## EXTRACTED TEXT
┌────────

Tuesday, August 21, 2012

project basics- introduction

Today i delivered a lecture on basics of project cycle and management to assistants of Bank of Bhutan.  The powerpoint is here:



It is in fact, my first lecture in BIRD, Lucknow as faculty member though nth one in life. The lecture went on well though  entire ppt could not be run through as the effort was more to get the concepts imbibed than to give more inputs. Hence, we spent more time on concepts. The participation was good and fairly interactive. Participants were responding to discussions well. It is a pleasure to the speaker if he were not forced to speak to a wall.
I was trying to give example of tractor financing, house construction and others to drive home the point.  When I was running through monitoring, the a.c. guy came to check if a.c. is fine. Just before we complained that the room is not cool enough.  I could take that example for telling what the monitoring is about and what is the difference between offsite and on-site monitoring.  The guy telephones and checks if a.c. is fine- it is offsite and if he personally comes and checks if things are fine it is onsite!
I introduced the concepts of project, capital, investment, present vs. future consumption, economic life, project spiral (not exactly cycle), attribution problem in impact analysis, externalities, etc.

└────────

## STORED DATA
┌────────

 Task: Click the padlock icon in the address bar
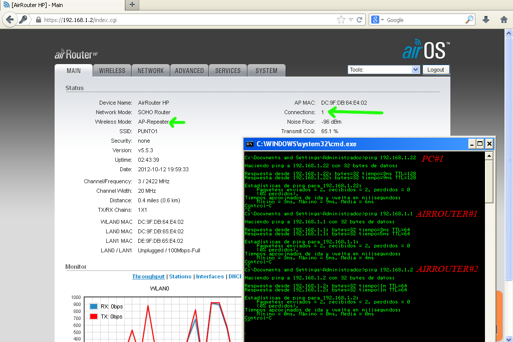tap(38, 20)
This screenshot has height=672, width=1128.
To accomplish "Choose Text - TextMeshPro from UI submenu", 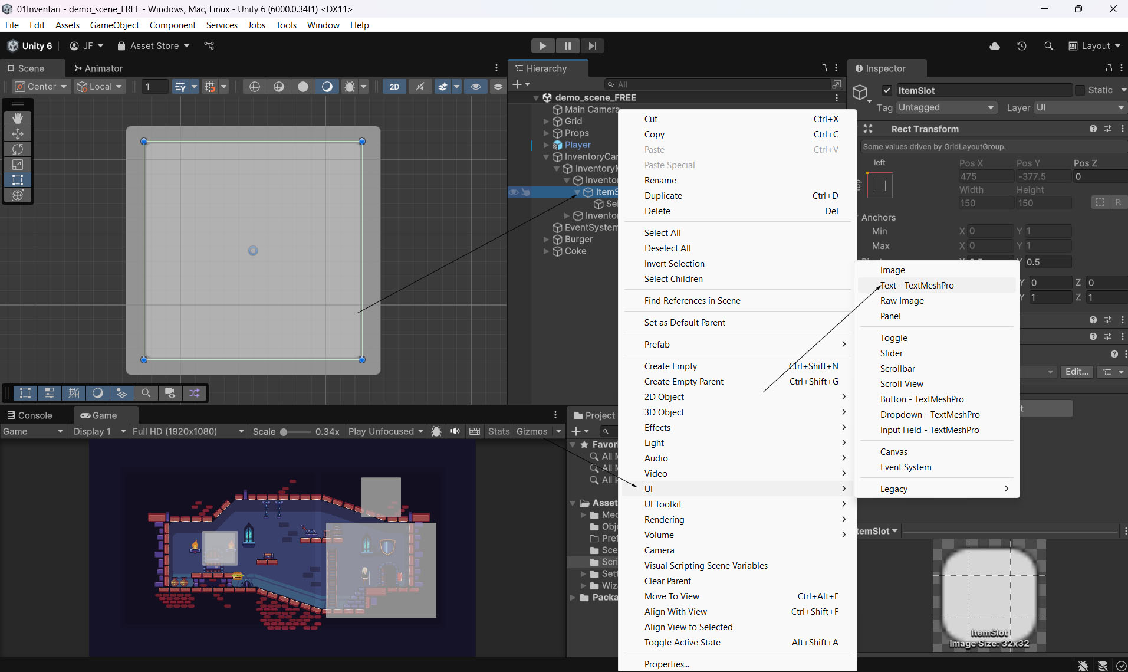I will [917, 286].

└────────

## REQUIRED TASKS
(1) According to the blog post about the project basics lecture, who was the lecture given to?
(2) Revise the passage of the lecture post that opens with the words containing "I was trying" and closes with "it is onsite!", putting "dairy loans" in place of "tractor financing".
(3) Carry the blog post about the project basics lecture further, picking up after its final sentence.
The material has no connection to the blog post about the lecture.

## OUTPUTS IN ORDER
(1) Assistants of Bank of Bhutan.

(2)
I was trying to give example of dairy loans, house construction and others to drive home the point.  When I was running through monitoring, the a.c. guy came to check if a.c. is fine. Just before we complained that the room is not cool enough.  I could take that example for telling what the monitoring is about and what is the difference between offsite and on-site monitoring.  The guy telephones and checks if a.c. is fine- it is offsite and if he personally comes and checks if things are fine it is onsite!

(3)
A few interesting questions were posed during the lecture.  One participant asked what is the link between research and project analysis. though the question appears to be linking two diverse topics, it seems there is a close link.  In fact, project analysis is research effort in itself and findings of research in terms of impact evaluation and research in related fields fed into the project formulation and implementation. In fact, project execution itself is a kind of action research. Another participant asked what happens if we we find in our evaluation that the project outcomes are not in tune with our expectations.  The answer is that it is a finding in itself which helps us better our future project formulation capabilities.  The same boy asked if we need evaluation at all.  Thinking like an individual who has to cry when his project fails, yes, one need not have evaluation. At least, it may seem like that. Evaluation cannot help the present project as would the effective monitoring and mid-course corrections that it may suggest. But evaluations help us bring smiles to many others if we can understand how someone else had to cry in a similar situation due to poor project fundamentals. By all means, we need credible evaluations.
By for now.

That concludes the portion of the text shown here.